• **WHAT TO DO**
Once the line holding "Expand the Girls folder arrow" is found in the entries below, restate it and each line after it word for word, with no pictures.

• **PROVIDED INFORMATION**
########################################

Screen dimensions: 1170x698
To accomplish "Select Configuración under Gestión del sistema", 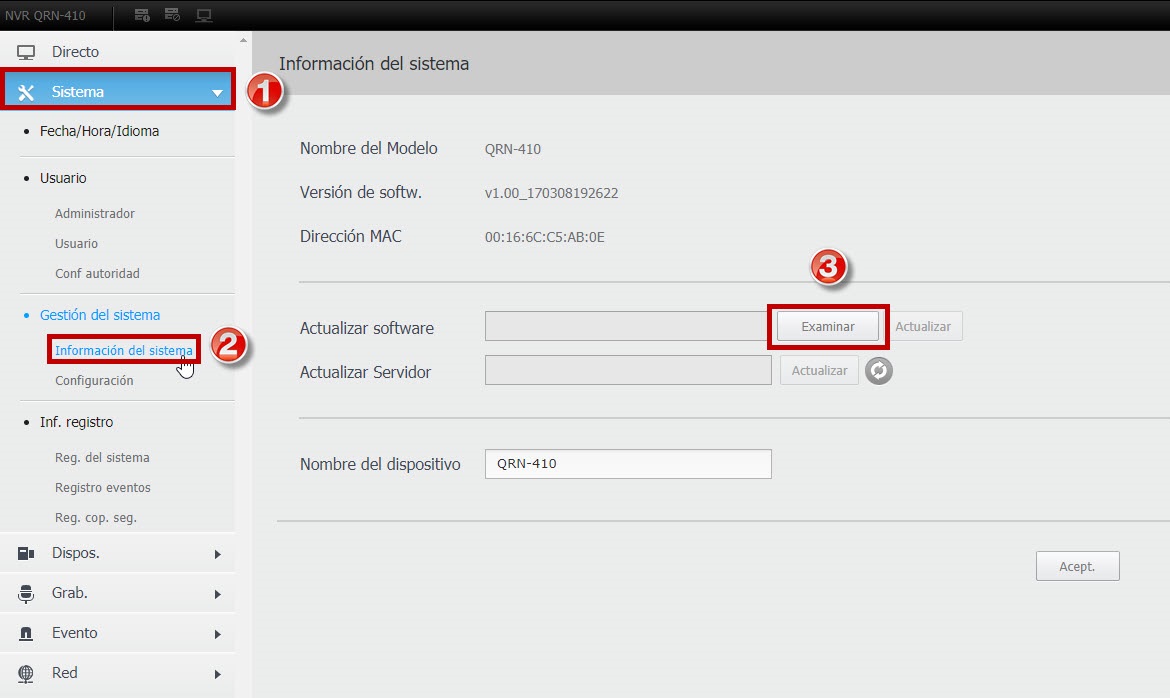I will pyautogui.click(x=94, y=381).
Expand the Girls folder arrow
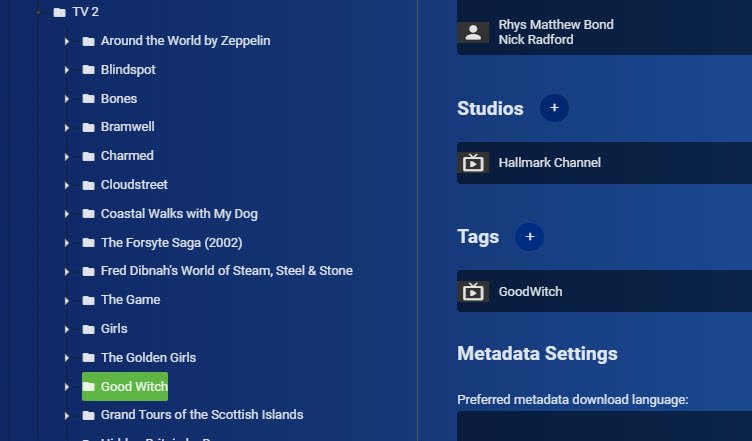 pyautogui.click(x=66, y=329)
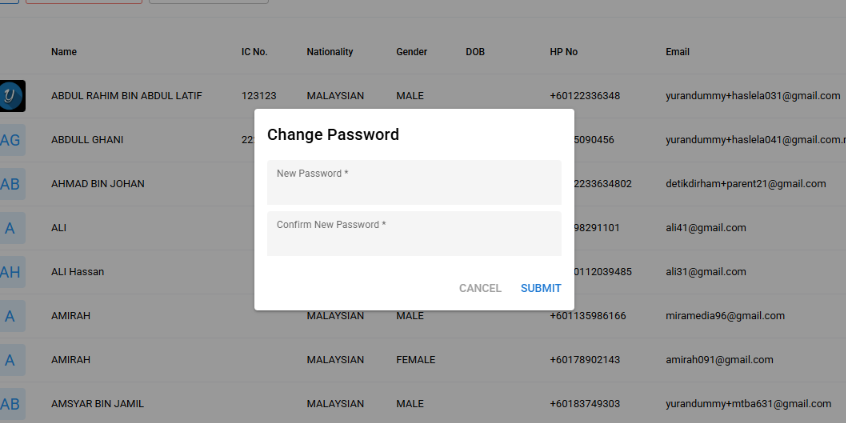Click the AB avatar for Ahmad Bin Johan
Screen dimensions: 846x423
tap(11, 184)
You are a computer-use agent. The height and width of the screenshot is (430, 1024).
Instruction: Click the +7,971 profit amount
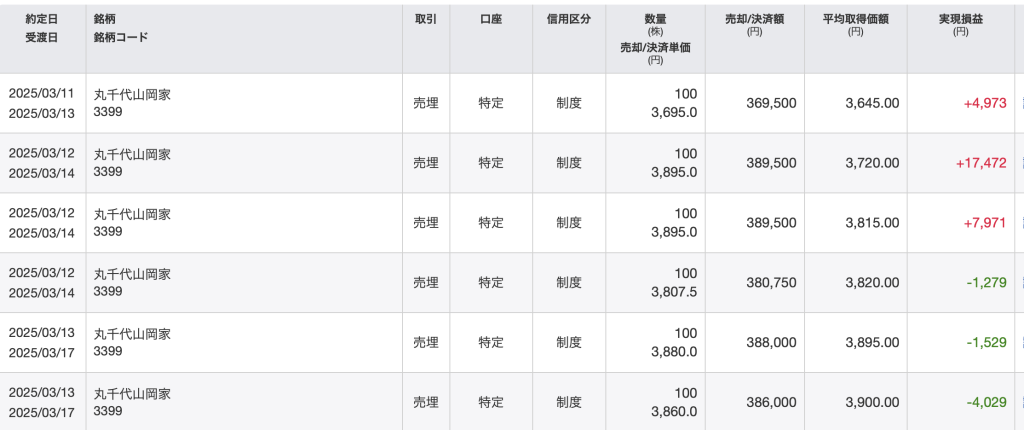(984, 223)
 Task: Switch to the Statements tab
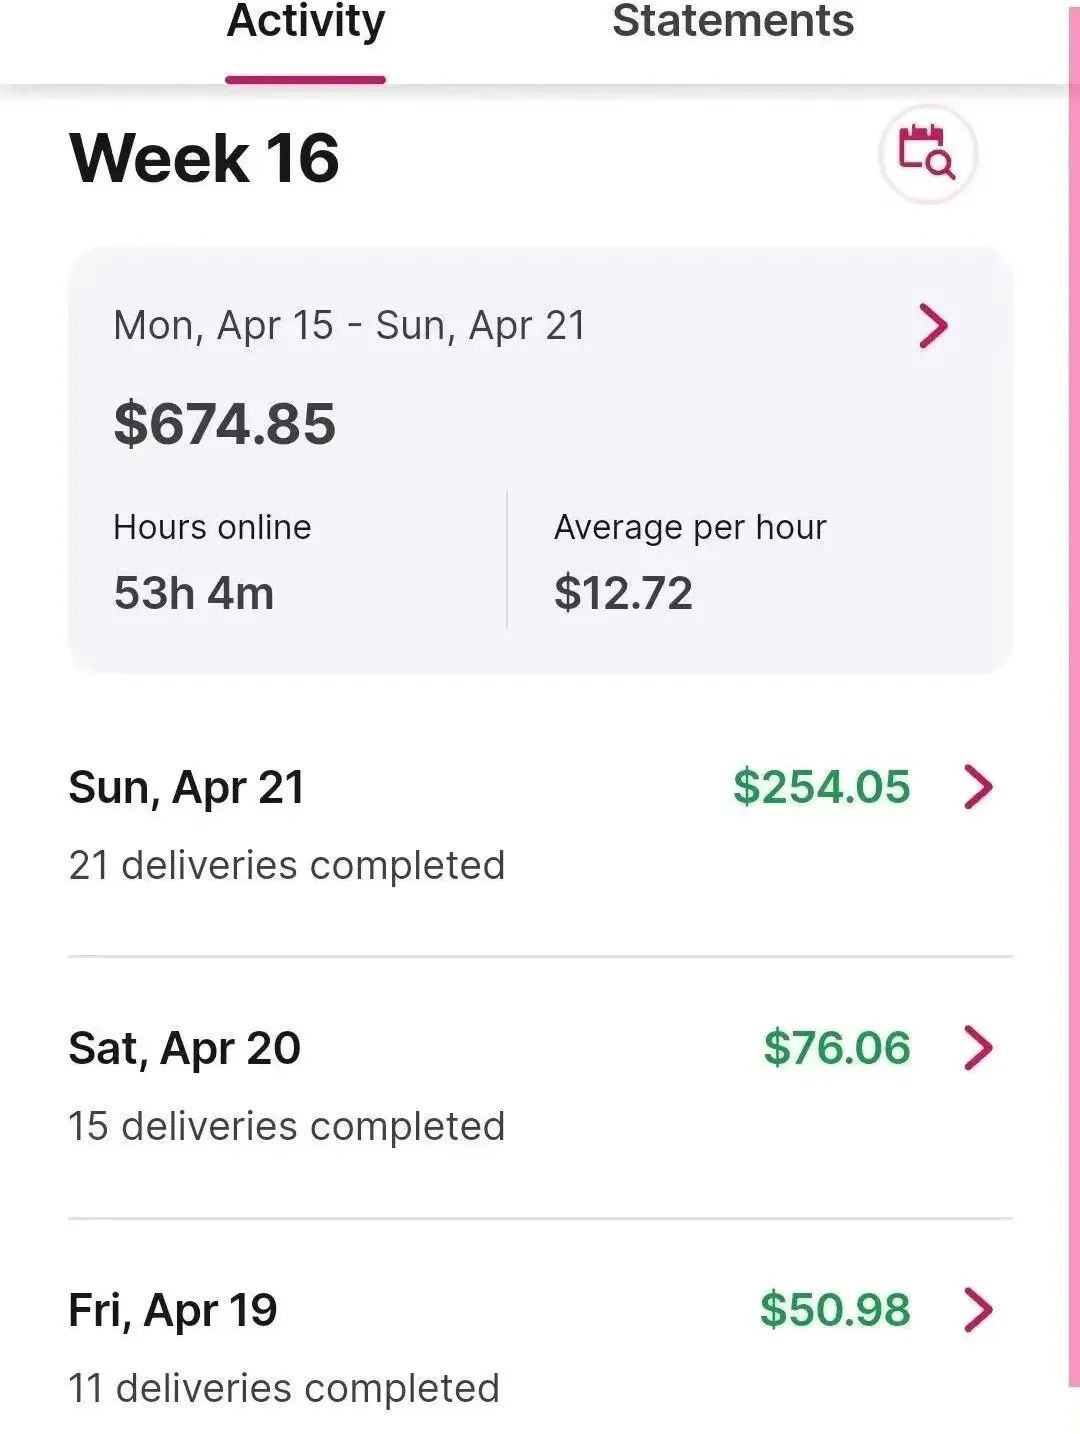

########################################

• **ANSWER TO THIS EXERCISE**
Expand the Girls folder arrow
 pyautogui.click(x=66, y=329)
Click the AB avatar for Ahmad Bin Johan
Screen dimensions: 846x423
tap(11, 184)
You are a computer-use agent. The height and width of the screenshot is (430, 1024).
Instruction: Click the +7,971 profit amount
(984, 223)
 Task: Switch to the Statements tab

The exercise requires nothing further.